### TASK 1
In the article on the Wendy's cyber attack, how many franchised restaurants did the attack affect?
### TASK 2
Extract from the Wendy's cyber attack article the passage starting at "Would you like" and ending at "fall of 2015.".

Would you like a cyber attack with that burger and fries? No, thanks.
Fast food chain Wendy’s has fallen victim to a sustained cyber attack, affecting over 1,000 of its franchised restaurants across the US and breaching customers’ payment card data. Malware was installed on point of sale (POS) devices, possibly as a result of compromising the login credentials of external service providers, in the fall of 2015.
Stealing or compromising the login credentials of third parties that have access to a large organization’s network is a well-proven technique: it’s how the hackers behind the high-profile attack on retail giant Target managed to get into the company’s payments network. It’s often easier to find weaknesses in the networks of small suppliers, and use them as a stepping-stone to get to their intended victim. Once the attackers are inside the main network, they can move laterally to identify and quietly steal the data they want.
What’s particularly interesting in this case is that two separate waves of the cyber attack were identified by the investigating team – the first discovered in March 2016, and the second in May, after a new variant of the malware was discovered in the company’s networks. It’s believed the first attack had been under way for some five months before being stopped – highlighting how difficult it can be for companies that have been breached to detect that there is a problem.
Avivah Litan, a financial fraud expert and analyst at the consultancy Gartner, said it well in a Bank Info Security article: “Wendy's is not in business to audit its systems beyond what PCI requires, and stealthy criminals don't leave many traces of their activities. This lack of effective auditing and monitoring is also why the breach went on so long unnoticed."
So how can organizations detect signs that they may have been compromised, and move quickly to close off a breach? First, we blogged recently about how ‘seeing is understanding.’ To get a comprehensive understanding of your information security resilience and risk profile, you need to have true end-to-end visibility of what’s happening on your network. If you can map and monitor all traffic across your network, you can build a picture of what ‘normal’ traffic looks like for your business. As a result, it’s easier to spot any deviations from those normal patterns which could be a sign of an ongoing cyber attack – such as data is being extracted or moved in unusual ways – which should act as a trigger for the IT security team to investigate. Complete network visibility certainly helps IT teams spot the symptoms of an attack.
Second, long-term sustained cyber attacks such as these involve sensitive data being sent out of the organization, to the criminals’ IP addresses. Using a Threat Intelligence gateway for IP address filtering, such as Ixia’s ThreatARMOR, can automatically detect and stop this happening. While the main purpose of these gateways is to filter known bad traffic trying to get into your network from malicious IP addresses that have been used for DDoS attacks, or harbor malware, the gateway works both ways. It can also detect traffic that is being sent from your network to known bad IP addresses. It also raises an alert when suspicious activity is taking place, so that IT teams can properly investigate.
Cyber criminals are getting stealthier in their tactics, trying to evade detection for as long as possible so they can steal as much as possible. The only way to bring these activities out of the shadows is to have better visibility across your networks of what constitutes ‘normal’ traffic, to help identify the subtle signs of an otherwise stealthy attack.

### RECORDS PROVIDED
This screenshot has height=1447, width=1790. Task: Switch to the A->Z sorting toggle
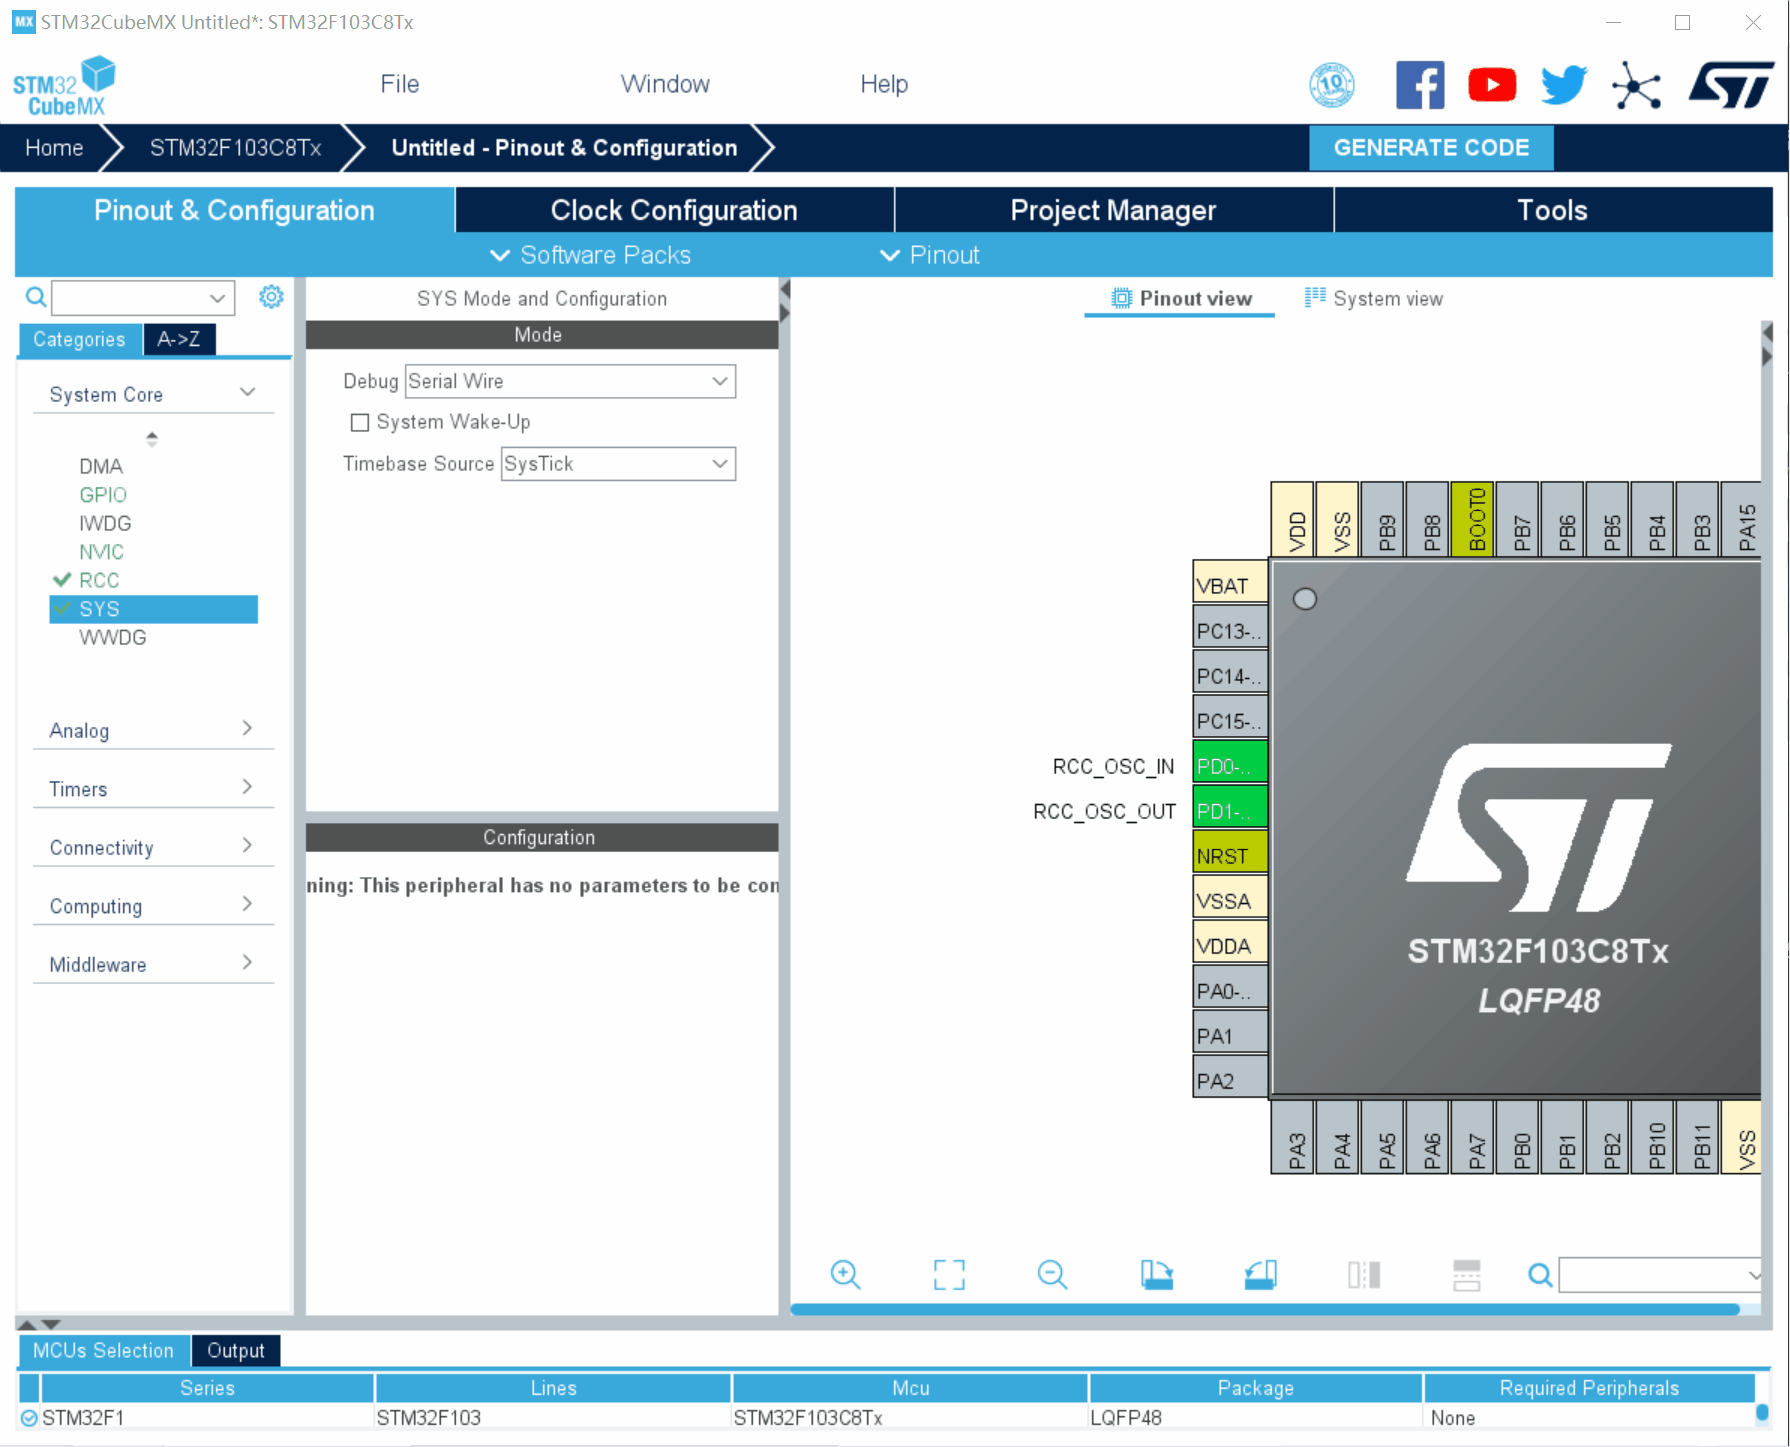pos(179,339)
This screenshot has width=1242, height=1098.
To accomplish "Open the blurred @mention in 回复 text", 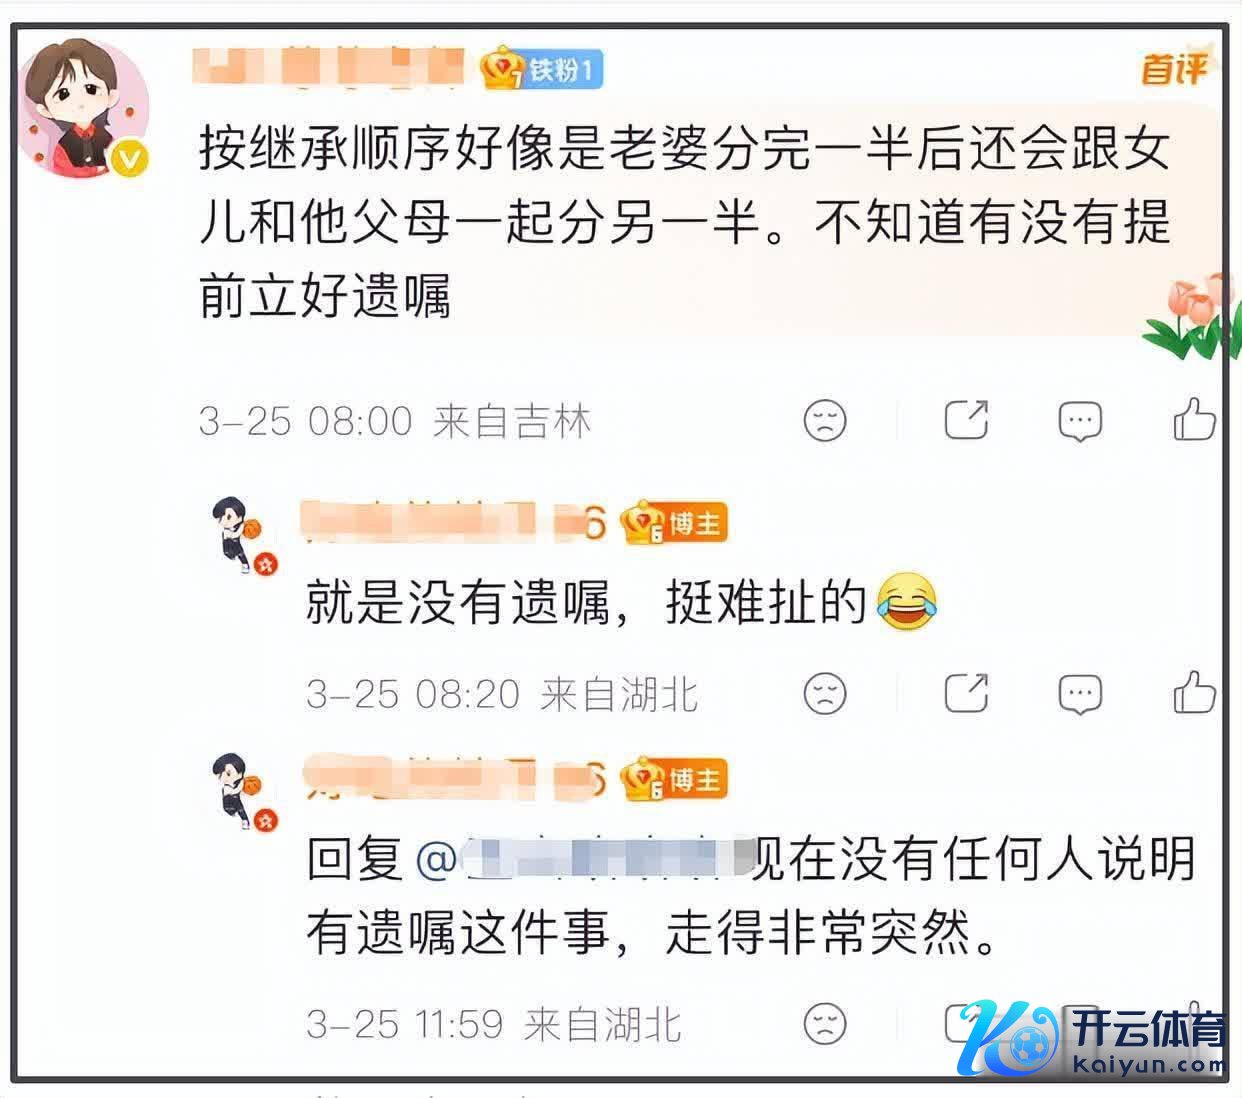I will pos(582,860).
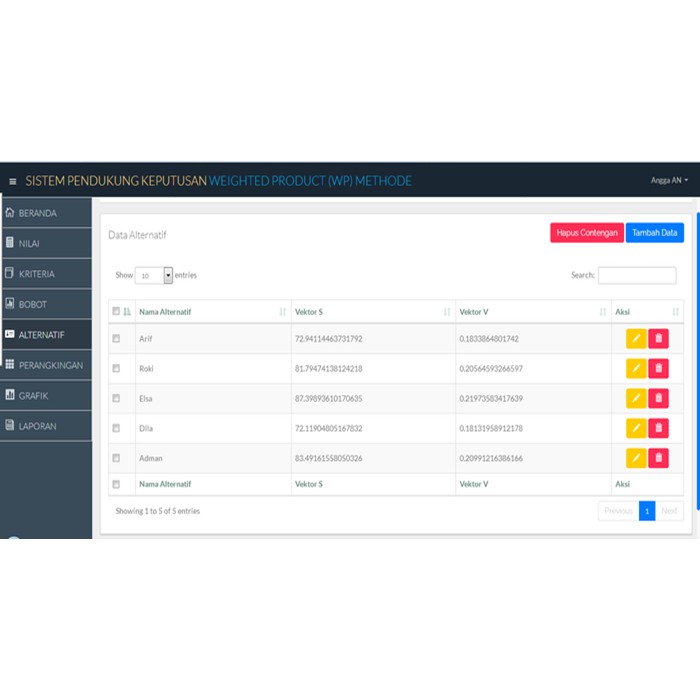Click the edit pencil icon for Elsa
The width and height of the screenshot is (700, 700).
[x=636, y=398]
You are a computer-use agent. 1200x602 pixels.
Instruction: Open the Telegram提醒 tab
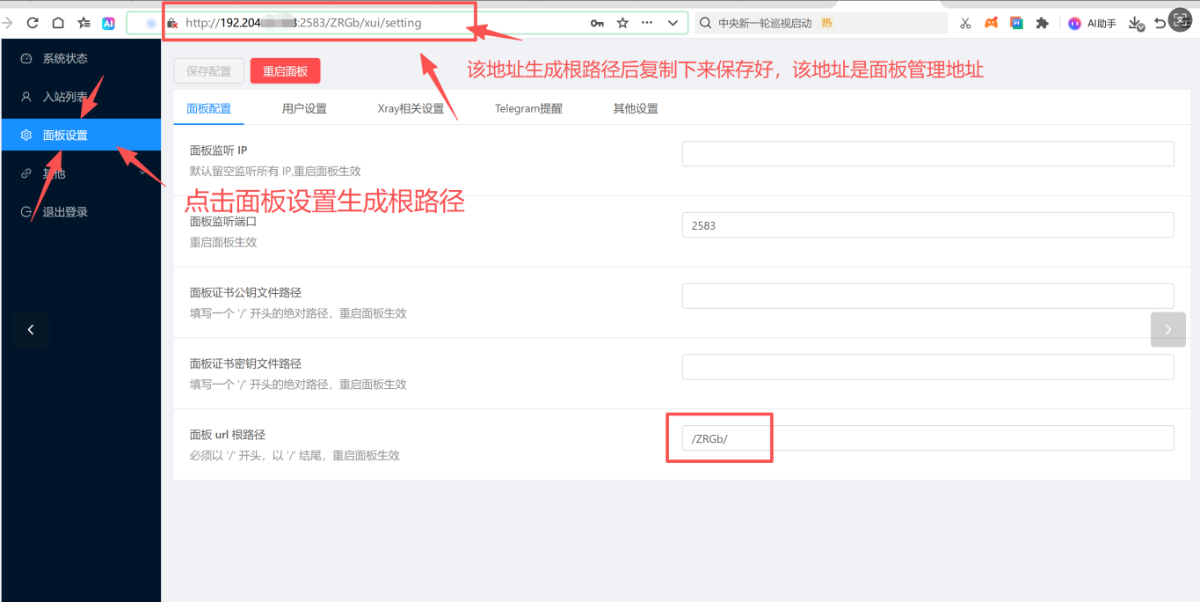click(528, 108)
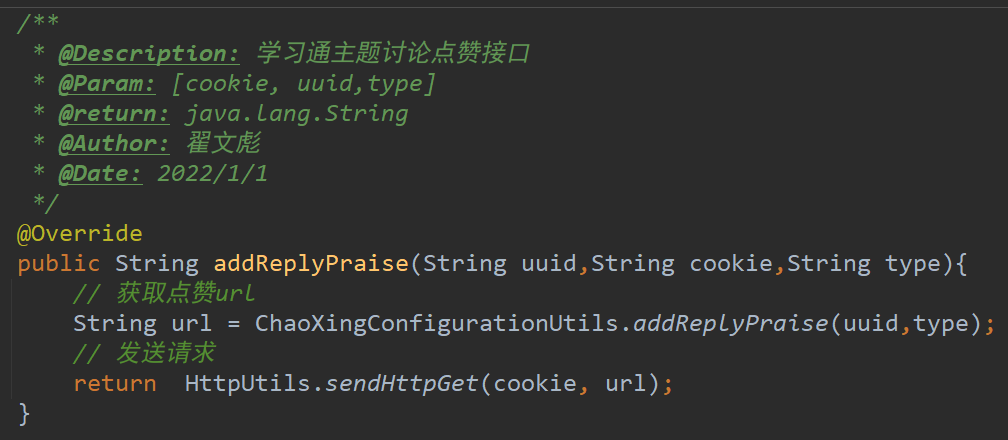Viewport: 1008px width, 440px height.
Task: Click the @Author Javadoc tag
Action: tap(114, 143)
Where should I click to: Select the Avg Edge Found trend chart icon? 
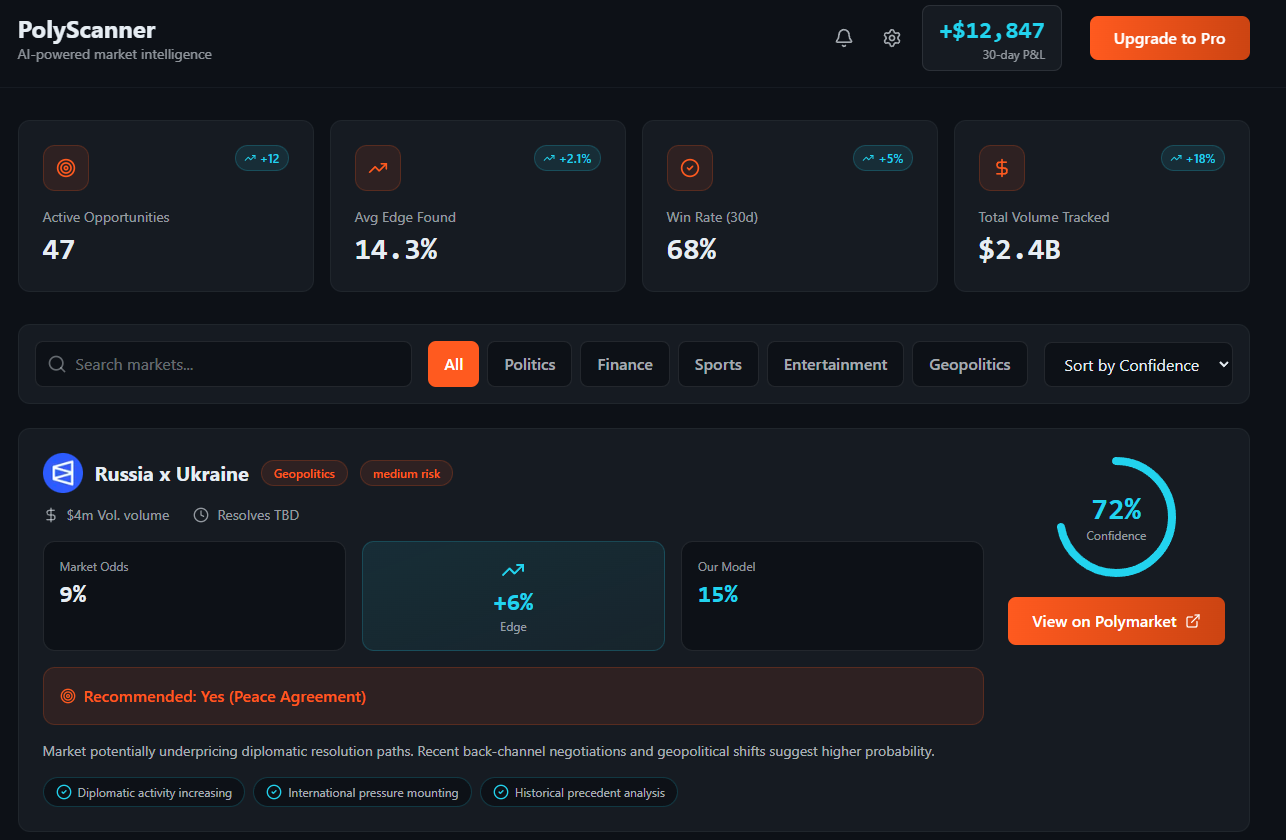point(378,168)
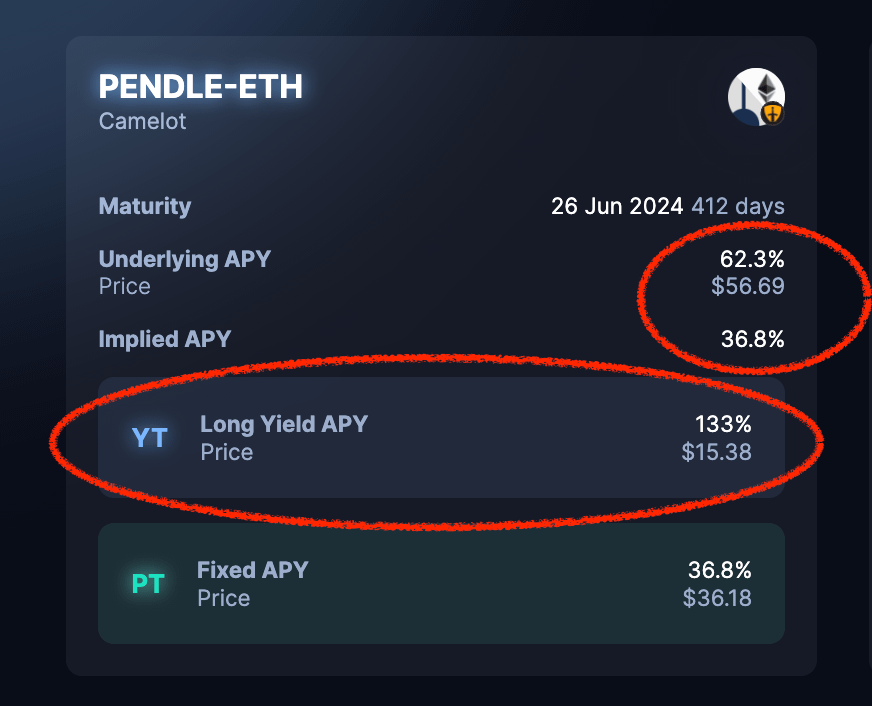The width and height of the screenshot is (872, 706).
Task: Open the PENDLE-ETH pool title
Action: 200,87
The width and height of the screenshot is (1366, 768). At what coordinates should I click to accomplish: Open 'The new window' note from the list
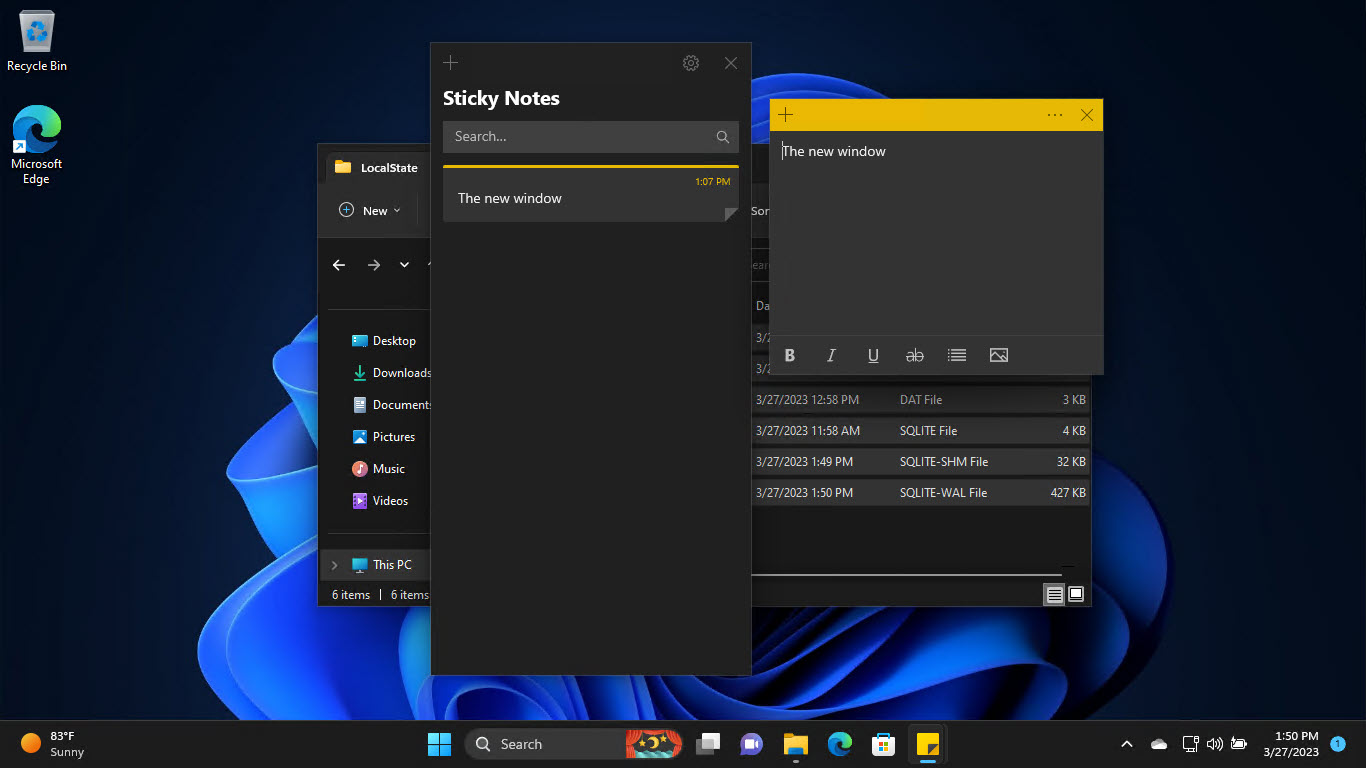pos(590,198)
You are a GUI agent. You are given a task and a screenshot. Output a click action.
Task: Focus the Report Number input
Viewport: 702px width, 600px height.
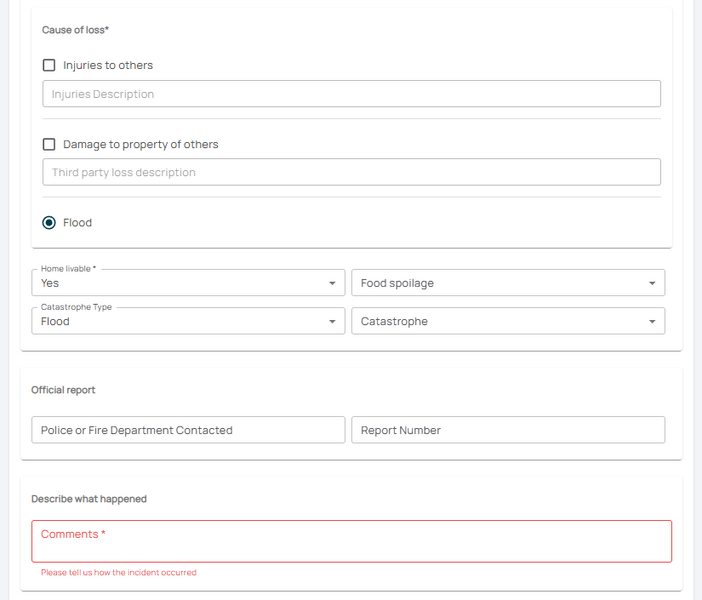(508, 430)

### TASK OUTPUT 1
Over 1,000 of its franchised restaurants across the US.

### TASK OUTPUT 2
Would you like a cyber attack with that burger and fries? No, thanks.
Fast food chain Wendy’s has fallen victim to a sustained cyber attack, affecting over 1,000 of its franchised restaurants across the US and breaching customers’ payment card data. Malware was installed on point of sale (POS) devices, possibly as a result of compromising the login credentials of external service providers, in the fall of 2015.